Monday, July 22, 2013

Movie #199: The Big Lebowski

The Big Lebowski is a Coen brothers take on The Big Sleep. The first time I saw it, I didn't get that connection (though I saw the nods to noir and the detective genre) because I hadn't seen Big Sleep, but now that I have, it's pretty obviously a version of that story in the same way that O Brother Where Art Thou is a version of The Odyssey (we'll get to 'O' eventually). Anyway, The Big Lebowski stars Jeff Bridges, John Goodman, Julianne Moore, Steve Buscemi, John Turturro, Tara Reid (long before her star-making turn in Sharknado) and Philip Seymour Hoffman.

So: Bridges is Jeff Lebowski, known to all as "Dude." He's unemployed (how he pays his rent is never really discussed), and spends his time bowling with his buddies Walter (Goodman) and Donny (Buscemi), drinking white Russians, and smoking weed. And then two dudes kick in his door, pee on his rug, beat him up and demand money his wife owes them...only they have the wrong Lebowski.
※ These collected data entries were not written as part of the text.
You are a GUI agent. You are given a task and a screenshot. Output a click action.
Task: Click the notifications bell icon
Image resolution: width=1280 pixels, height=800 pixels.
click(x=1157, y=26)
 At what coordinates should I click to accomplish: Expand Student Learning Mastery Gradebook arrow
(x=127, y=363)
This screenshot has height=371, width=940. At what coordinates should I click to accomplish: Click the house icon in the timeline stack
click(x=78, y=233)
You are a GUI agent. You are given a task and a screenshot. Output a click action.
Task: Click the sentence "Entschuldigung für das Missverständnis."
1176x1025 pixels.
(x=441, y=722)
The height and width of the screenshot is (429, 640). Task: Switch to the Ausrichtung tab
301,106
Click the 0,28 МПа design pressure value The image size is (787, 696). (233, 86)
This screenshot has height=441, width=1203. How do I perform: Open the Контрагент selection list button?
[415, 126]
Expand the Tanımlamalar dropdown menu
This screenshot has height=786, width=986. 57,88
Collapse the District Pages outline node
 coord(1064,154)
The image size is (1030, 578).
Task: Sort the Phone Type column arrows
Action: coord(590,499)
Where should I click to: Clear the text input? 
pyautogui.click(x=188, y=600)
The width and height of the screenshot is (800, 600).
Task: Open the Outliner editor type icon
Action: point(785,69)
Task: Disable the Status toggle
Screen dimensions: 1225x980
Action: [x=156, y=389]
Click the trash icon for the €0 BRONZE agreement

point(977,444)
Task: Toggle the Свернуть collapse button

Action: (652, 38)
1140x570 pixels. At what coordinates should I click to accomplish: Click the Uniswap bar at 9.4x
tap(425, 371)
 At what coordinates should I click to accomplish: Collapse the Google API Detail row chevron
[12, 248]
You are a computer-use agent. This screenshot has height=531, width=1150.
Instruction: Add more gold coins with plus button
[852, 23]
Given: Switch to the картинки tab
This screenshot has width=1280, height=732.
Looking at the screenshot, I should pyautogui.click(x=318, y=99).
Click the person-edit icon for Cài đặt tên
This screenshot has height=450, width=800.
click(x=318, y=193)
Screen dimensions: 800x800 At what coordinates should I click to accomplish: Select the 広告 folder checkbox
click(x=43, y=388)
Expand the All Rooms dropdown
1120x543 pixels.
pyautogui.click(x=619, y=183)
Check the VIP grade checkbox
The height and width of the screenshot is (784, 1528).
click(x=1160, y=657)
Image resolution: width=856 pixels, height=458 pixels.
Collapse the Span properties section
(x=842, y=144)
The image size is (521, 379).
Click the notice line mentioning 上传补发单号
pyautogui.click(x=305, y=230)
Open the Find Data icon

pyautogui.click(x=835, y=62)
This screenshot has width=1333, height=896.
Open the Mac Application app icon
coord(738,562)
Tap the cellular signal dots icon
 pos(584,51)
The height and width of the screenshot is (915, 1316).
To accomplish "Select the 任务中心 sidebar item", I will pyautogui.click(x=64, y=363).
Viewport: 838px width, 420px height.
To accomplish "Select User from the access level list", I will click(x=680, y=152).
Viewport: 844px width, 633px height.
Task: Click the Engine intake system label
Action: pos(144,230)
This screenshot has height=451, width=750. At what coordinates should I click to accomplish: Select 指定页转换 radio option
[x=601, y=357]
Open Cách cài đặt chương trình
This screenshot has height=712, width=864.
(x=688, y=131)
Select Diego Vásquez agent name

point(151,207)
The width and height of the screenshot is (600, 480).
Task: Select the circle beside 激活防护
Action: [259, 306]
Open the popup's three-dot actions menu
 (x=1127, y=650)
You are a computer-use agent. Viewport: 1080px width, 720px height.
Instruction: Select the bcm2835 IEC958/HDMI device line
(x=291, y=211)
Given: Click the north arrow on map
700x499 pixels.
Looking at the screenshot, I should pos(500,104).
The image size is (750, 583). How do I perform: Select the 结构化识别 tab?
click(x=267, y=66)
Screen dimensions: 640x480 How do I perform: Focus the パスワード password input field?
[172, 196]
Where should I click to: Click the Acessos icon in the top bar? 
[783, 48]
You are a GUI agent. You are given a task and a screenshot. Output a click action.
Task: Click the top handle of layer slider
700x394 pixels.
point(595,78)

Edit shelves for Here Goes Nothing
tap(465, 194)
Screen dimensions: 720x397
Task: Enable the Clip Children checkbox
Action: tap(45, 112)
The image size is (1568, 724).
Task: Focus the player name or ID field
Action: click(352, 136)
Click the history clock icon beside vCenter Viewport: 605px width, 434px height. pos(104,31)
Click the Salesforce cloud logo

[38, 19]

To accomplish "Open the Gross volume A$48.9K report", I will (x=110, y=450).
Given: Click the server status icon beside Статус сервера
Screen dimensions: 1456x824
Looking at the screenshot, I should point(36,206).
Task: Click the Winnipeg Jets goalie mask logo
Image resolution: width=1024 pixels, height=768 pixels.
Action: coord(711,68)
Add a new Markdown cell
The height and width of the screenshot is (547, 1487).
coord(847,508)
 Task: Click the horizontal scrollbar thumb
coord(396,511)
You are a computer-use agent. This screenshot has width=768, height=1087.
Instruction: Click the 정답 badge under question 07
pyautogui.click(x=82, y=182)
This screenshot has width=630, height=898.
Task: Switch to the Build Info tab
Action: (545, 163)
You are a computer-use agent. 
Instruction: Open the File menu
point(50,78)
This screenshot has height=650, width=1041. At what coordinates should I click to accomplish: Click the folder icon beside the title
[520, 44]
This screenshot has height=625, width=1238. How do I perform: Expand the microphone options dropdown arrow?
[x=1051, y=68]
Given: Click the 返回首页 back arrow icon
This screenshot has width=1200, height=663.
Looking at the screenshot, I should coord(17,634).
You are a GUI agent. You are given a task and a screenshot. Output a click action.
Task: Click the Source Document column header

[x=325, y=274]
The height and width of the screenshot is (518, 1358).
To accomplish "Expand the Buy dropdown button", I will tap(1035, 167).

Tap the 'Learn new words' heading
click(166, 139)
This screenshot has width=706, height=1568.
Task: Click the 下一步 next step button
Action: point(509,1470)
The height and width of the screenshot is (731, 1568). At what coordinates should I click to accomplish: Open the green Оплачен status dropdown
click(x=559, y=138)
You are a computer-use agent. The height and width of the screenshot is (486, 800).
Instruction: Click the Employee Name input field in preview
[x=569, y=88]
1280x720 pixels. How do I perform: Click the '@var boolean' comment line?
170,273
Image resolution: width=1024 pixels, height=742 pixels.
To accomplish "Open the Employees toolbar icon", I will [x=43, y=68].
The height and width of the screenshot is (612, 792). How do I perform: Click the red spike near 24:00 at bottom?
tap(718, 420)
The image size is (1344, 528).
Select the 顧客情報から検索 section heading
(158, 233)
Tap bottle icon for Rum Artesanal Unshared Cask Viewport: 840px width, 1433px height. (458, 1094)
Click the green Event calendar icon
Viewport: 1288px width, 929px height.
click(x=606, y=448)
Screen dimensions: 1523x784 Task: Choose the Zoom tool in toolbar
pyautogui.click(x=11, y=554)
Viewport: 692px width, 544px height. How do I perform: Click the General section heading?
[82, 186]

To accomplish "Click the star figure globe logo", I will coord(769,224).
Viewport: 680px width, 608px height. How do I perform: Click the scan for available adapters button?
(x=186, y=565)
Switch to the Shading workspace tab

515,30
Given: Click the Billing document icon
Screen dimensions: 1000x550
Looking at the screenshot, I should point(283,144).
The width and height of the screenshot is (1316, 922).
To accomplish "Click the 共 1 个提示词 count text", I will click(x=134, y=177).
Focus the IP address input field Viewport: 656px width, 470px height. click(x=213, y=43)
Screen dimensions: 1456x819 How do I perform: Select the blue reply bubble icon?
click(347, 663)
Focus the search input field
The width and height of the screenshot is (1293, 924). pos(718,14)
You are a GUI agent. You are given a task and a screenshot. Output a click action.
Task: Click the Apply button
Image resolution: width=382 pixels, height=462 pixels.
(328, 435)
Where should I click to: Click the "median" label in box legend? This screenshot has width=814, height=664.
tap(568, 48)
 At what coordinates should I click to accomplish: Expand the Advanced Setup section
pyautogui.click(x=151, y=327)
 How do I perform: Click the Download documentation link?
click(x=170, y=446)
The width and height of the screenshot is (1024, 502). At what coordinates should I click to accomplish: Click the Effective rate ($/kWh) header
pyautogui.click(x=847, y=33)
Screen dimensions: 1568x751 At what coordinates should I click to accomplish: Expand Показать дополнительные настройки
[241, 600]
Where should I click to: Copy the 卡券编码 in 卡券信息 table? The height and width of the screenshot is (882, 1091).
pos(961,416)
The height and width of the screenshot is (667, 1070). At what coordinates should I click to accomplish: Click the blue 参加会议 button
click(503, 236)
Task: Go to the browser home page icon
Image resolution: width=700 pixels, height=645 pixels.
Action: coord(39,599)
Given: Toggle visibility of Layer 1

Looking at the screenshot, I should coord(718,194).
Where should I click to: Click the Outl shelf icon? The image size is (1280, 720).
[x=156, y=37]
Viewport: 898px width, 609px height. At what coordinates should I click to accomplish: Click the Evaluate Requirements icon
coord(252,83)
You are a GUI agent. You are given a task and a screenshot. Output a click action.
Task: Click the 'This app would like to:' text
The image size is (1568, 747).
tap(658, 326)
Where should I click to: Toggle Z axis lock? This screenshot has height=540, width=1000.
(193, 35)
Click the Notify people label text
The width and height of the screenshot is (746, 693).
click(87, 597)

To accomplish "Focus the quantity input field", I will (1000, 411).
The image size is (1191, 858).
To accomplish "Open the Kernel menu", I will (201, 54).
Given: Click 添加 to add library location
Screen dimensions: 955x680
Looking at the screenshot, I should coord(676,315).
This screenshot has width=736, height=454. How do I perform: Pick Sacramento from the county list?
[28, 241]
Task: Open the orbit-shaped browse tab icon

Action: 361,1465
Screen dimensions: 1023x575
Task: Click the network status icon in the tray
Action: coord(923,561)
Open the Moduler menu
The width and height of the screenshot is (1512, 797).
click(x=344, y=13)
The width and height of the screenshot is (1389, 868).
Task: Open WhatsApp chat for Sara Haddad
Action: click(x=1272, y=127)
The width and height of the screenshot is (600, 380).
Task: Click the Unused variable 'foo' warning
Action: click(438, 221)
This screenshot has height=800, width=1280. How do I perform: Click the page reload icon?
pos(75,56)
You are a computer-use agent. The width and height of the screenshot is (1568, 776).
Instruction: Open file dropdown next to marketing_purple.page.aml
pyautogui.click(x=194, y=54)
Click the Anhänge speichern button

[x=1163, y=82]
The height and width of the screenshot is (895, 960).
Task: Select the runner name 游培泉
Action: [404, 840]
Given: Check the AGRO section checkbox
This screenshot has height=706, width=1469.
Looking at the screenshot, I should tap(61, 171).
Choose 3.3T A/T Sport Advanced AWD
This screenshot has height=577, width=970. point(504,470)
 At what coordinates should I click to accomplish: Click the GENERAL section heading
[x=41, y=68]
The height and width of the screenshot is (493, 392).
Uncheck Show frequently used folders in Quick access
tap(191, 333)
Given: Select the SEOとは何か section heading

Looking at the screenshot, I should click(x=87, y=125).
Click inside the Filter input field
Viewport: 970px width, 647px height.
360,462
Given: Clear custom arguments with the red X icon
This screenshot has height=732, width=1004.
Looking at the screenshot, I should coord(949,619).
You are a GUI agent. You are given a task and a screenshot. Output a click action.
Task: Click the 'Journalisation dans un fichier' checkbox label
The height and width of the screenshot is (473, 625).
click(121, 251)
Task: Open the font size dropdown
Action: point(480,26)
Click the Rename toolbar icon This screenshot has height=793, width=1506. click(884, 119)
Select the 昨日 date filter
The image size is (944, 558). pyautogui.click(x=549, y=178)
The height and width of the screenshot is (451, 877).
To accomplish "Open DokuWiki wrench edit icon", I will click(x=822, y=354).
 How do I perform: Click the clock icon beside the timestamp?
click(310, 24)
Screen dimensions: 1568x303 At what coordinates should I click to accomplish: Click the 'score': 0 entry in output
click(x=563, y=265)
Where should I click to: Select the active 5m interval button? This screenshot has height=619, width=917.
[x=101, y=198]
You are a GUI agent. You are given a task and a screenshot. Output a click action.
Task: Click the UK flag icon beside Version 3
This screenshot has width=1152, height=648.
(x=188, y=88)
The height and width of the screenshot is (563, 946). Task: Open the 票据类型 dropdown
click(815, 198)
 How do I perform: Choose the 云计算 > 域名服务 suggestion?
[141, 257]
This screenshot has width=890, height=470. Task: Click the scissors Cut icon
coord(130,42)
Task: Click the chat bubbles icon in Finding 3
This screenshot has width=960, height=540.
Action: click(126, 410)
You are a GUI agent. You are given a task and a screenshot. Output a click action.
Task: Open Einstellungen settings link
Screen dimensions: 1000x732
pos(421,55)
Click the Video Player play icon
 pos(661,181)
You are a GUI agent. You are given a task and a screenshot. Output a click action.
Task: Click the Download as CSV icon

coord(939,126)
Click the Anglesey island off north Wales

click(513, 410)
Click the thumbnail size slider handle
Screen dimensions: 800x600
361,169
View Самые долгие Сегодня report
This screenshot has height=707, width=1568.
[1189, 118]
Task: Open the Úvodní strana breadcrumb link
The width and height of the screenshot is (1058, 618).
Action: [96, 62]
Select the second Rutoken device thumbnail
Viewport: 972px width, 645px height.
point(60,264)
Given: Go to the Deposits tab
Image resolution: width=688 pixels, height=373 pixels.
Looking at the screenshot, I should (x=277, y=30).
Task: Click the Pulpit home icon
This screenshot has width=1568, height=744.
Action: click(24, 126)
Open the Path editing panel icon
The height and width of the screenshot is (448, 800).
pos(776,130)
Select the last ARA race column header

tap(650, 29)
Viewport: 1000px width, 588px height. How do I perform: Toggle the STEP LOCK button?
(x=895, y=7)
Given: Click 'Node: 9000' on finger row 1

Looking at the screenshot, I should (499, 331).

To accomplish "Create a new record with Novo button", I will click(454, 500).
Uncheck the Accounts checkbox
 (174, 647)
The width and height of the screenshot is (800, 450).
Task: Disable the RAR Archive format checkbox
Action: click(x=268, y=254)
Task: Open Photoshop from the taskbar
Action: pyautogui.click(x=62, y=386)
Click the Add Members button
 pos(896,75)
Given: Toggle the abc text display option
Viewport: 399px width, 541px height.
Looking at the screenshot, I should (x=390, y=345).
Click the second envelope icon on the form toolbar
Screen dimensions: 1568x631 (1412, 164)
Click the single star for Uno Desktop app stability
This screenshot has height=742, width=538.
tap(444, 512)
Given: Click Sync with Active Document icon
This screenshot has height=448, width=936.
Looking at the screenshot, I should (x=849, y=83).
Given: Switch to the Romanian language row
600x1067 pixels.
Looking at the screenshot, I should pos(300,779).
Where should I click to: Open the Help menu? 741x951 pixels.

The one they want is an older, wheelchair bound millionaire with the same name (played by David Huddleston), whose young trophy wife Bunny (Reid) owes money to a porn magnate. Dude figures the guy owes him a rug, and successfully scams one from him, but then Bunny gets kidnapped, and Dude gets roped into being the courier for the ransom money. And, from there, it just gets really complex, as more and more people start asking Dude to find money, investigate money, find people, and so on. Dude, for his part, is motivated by promises of rewards, but that really only goes so far, and Walter, his violent, Nam-obsessed, know-it-all buddy, really drives things forward by screwing everything up.

The dialog is fast, repetitive and laced with expletives, and you get a good sense of how the friendship between Dude and Walter works (though as Michelle points out, it's not really a healthy friendship, especially for the Dude). Julianne Moore and Philip Seymour Hoffman have awesome supporting roles as Lauren Bacall Lebowski's daughter and his assistant, respectively, and there's a nice bit where Jon Polito shows up as a hired dick, mistaking Dude for a fellow detective. Dude, for his part, refuses to acknowledge what his role in all this is, though he does take the time to call the Big Lebowski out trying to set him up.

All in all, I think this is one of the best Coen films - it's dark without being bleak (like Fargo), but funny enough that I think it qualifies as a comedy. And, of course, it's quotable as hell.